Fairy Tale Poetry—Daniel A. Rabuzzi, Guest Blogger


Carved blocks with features of fairy-tale characters
"Changeling Blocks: Not-Quite-Right Toys for Trolls & Changelings." Carving by Deborah Mills. Photo credit: Adam Weinberger

Daniel A. Rabuzzi (he / his) has had two novels, five short stories, 25 poems, and nearly 50 essays / articles published. He lived eight years in Norway, Germany and France. He earned degrees in the study of folklore & mythology and European history. He lives in New York City with his artistic partner & spouse, the woodcarver Deborah A. Mills, and the requisite cat.
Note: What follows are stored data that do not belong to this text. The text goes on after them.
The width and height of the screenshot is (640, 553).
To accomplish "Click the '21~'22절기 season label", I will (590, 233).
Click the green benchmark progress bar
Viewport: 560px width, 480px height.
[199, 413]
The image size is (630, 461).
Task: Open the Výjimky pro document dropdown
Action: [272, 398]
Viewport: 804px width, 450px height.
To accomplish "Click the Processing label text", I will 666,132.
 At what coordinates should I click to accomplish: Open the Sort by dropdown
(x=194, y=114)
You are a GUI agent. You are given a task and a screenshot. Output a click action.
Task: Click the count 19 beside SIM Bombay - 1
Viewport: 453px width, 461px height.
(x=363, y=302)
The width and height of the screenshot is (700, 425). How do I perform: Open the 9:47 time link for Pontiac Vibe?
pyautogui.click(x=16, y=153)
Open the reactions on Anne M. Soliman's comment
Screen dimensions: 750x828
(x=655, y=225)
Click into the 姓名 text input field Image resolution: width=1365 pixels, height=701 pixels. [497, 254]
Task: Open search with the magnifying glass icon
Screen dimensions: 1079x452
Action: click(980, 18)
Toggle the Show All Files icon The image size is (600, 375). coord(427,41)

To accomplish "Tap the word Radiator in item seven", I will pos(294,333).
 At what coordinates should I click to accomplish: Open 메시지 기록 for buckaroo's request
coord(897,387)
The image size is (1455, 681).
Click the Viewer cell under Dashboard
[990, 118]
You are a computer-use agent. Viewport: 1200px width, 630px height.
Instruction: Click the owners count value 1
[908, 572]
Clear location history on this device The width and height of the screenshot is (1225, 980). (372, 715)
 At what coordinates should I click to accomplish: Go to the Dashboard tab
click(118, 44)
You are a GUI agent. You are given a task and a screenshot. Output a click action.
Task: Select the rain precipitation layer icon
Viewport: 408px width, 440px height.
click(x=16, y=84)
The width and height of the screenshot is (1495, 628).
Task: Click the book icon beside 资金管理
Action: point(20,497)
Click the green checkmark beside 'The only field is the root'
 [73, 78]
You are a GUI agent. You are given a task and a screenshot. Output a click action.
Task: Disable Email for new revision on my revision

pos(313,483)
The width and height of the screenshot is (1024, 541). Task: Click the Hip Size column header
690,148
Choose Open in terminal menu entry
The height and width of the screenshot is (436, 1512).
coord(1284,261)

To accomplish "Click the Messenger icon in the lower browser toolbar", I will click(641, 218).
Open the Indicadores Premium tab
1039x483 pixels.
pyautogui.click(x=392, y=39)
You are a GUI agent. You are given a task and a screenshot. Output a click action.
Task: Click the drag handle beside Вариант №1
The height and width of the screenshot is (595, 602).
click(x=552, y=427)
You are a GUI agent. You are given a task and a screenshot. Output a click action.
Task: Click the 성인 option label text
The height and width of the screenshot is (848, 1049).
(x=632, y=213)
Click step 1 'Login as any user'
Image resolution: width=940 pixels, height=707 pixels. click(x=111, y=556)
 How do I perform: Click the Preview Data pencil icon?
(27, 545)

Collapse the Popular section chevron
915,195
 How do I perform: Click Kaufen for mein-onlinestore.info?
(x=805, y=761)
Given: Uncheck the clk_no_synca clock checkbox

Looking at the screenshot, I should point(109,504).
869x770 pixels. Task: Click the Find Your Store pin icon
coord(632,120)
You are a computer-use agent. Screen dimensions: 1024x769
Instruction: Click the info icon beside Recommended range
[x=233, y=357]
Poets around the world are reframing and repurposing fairy tales and tropes from folk traditions to produce some of the most inventive and dynamic English-language poetry today. Their poetry matters, speaking and listening as it does to a growing audience and expanding the appetite for poetry. Fairy tale poetry is essentially a wisdom literature, most importantly wisdom for a collective, a commonweal, based on shared (if sometimes contested) memory and the drive to repair, heal and grow on the collective’s own terms.


By “fairy tales,” I mean a wide variety of traditional wonder stories from all over the globe, including fables, animal tales, supernatural legends, and kindred species within the forest of folktale; story in the wild rarely conforms to strict classification. Most English-language fairy tale poets have used stories from Europe, e.g., the Märchen, contes de fées, Jack-tales and equivalents known through the Brothers Grimm, Perrault, d’Aulnoy, Lang, Asbjørnsen & Moe, Basile, Pitrè, Afanasyev, Disney, and so on. This includes the “literary fairy tales” (Kunstmärchen) of, for instance, Goethe, Hoffmann, Andersen, Wilde, Asturias, and Arguedas. Think of the many poems that retell, subvert, fracture, or otherwise address a specific fairy tale: “Goldilocks and the Three Bears,” for instance in Harryette Mullens’ “European Folk Tale Variant” or “The Frog Prince” in Tara Bergin’s “Faithful Henry.” Some poems engage with several stories at once, as in Hayley Mitchell Haugen's “What The Grimm Girl Looks Forward To.” Some poems deploy fairyland imagery to evoke a mood of the otherworldly, the uncanny, the enchanted; some feature fairies, elves, witches, nixies, and their kin without attachment to a specific fairy tale.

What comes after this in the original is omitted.